Die Beschwerde ist nicht begründet. Im maßgeblichen Zeitpunkt der Beschwerdeentscheidung fehlt es dem Eilbegehren am Rechtsschutzbedürfnis. Der streitige Eingliederungsverwaltungsakt vom 05.04.2012 hat sich erledigt, nachdem die Antragstellerin der ihr dort auferlegten Pflicht, einen Termin zur ärztlichen Untersuchung im Gesundheitsamt wahrzunehmen, am 11.06.2012 nachgekommen ist. Da sich der Regelungsgehalt des Eingliederungsverwaltungsakts damit erschöpft hat, sind weitere (nachteilige) Auswirkungen auf die Antragstellerin, denen mit einem Eilantrag zu begegnen wäre, nicht zu erwarten.
Die Kostenentscheidung beruht auf § 193 SGG. Eine Kostenentscheidung zulasten des Antragsgegners wird unter dem Gesichtspunkt getroffen, dass der Antrag der Antragstellerin vor seiner Erledigung günstig zu beurteilen war.
Ein Rechtsschutzbedürfnis für den Eilantrag ergab sich - bis zur Erledigung des Regelungsgehalts des streitigen Verwaltungsakts - daraus, dass die Antragstellerin mit der Verpflichtung zu einer konkreten Handlung (hier: Wahrnehmung eines Untersuchungstermins beim Gesundheitsamt mit weiteren Pflichten) belegt wurde. Eine solche Verpflichtung, die in die Individualinteressen eines Hilfebedürftigen eingreift, beschwert diesen unmittelbar im Sinn von § 54 Abs. 2 SGG. Diese Beschwer, die durch die Verpflichtung zu einem Tun entsteht, ist nicht deshalb außer Betracht zu lassen, weil die Verletzung der Verpflichtung ggf. zu einem weiteren Eingriff (hier: Minderung der Leistungen durch Sanktionierung) führen könnte.

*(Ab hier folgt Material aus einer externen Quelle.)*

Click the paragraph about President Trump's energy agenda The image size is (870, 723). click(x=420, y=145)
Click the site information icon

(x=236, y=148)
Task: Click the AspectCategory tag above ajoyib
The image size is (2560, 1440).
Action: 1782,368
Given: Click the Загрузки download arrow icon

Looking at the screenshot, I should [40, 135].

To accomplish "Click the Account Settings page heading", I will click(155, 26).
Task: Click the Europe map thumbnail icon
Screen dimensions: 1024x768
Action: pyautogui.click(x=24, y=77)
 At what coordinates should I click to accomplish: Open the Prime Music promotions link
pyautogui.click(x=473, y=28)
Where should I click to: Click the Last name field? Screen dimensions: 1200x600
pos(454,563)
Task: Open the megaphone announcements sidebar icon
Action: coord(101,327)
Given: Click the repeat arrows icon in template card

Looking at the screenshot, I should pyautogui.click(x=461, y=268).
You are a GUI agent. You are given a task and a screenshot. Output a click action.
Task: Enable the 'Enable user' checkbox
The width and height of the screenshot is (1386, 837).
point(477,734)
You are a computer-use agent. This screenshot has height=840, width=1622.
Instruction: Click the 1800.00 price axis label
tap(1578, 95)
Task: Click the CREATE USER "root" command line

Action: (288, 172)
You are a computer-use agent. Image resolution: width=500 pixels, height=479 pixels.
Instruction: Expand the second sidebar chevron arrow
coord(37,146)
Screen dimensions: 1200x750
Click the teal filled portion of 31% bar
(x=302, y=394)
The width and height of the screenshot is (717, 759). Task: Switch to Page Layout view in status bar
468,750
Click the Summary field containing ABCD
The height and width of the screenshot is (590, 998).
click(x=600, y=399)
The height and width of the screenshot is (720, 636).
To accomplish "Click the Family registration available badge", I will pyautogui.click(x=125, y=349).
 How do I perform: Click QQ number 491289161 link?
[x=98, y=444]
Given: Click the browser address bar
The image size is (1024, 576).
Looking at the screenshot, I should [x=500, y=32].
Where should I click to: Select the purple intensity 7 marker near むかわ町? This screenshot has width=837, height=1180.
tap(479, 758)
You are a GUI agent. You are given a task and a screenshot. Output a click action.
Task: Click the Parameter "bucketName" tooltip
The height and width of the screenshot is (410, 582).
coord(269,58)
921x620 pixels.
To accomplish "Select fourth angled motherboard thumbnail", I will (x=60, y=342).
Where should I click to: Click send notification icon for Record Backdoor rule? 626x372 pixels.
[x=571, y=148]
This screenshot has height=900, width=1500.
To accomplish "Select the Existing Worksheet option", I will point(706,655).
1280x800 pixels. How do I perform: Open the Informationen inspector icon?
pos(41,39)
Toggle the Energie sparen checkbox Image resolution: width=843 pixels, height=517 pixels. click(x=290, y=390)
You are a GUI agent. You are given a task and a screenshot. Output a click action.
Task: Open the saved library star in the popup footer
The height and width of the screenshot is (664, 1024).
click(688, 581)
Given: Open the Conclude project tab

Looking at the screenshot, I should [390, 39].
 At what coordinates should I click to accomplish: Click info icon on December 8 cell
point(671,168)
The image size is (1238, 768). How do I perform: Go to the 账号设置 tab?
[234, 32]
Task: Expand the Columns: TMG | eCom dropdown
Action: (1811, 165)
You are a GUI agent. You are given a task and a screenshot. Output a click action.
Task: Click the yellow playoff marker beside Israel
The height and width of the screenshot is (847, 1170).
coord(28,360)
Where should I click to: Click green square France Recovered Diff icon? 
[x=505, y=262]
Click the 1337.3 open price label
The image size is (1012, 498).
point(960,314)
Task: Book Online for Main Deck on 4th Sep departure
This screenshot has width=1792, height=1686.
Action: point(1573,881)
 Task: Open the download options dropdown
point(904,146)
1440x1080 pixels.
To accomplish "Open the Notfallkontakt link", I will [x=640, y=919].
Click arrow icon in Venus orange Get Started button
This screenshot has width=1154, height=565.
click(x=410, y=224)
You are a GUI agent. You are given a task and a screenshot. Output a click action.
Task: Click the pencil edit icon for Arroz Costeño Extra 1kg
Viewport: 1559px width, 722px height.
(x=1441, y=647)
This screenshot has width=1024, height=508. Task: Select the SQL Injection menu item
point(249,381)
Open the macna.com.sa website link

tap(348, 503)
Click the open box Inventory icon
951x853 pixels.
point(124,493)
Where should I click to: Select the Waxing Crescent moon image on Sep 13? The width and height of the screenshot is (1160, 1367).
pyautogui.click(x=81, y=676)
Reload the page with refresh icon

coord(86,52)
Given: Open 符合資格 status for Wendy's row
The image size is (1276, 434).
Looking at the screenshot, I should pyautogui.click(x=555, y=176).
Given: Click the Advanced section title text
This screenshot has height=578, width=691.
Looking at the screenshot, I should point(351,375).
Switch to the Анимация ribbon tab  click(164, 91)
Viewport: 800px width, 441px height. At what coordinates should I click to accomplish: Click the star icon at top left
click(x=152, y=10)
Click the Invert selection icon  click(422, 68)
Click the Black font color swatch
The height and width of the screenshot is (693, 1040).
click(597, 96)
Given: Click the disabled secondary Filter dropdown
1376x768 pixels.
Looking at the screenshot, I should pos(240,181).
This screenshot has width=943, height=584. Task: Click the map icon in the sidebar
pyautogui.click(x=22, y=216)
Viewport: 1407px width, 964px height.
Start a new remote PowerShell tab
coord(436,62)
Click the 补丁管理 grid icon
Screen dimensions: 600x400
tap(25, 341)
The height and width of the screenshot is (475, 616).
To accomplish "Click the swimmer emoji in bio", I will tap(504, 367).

Aus der Gesamtschau des mit dem Eingliederungsverwaltungsakt verbundenen Hergangs (Vermerke der Arbeitsvermittlerin, Anschreiben an die Antragstellerin, Auftrag an das Gesundheitsamt) sollte die Antragstellerin mit dem Eingliederungsverwaltungsakt zur Wahrnehmung eines Termins beim Gesundheitsamt angehalten werden, in dem wesentlich die Frage ihrer Erwerbsfähigkeit im Raume stand. Das Vorliegen von Erwerbsfähigkeit kann jedoch nicht zulässiger Gegenstand einer Eingliederungsvereinbarung bzw. eines Eingliederungsverwaltungsaktes sein, da es bereits Voraussetzung für dessen Abschluss bzw. Erlass ist (ebenso LSG Rheinland-Pfalz, Beschluss vom 05.07.2007 - L 3 ER 175/07 AS Rn 19 f.; LSG Hessen, Beschluss vom 17.10.2008 - L 7 AS 251/08 B ER juris Rn 58). Will der Leistungsträger gem. § 44a Abs. 1 S. 1 SGB II die Erwerbsfähigkeit des Hilfebedürftigen feststellen, so kann er auf die Vorschriften des § 59 SGB II i.V.m. § 309 Abs. 1 S. 1 i.V.m. Abs. 2 Nr. 5 Drittes Buch Sozialgesetzbuch, ggf. ergänzend auf die Sanktionsmöglichkeit des § 32 SGB II zurückgreifen.
Dieser Beschluss kann nicht mit der Beschwerde an das Bundessozialgericht angefochten werden (§ 177 SGG).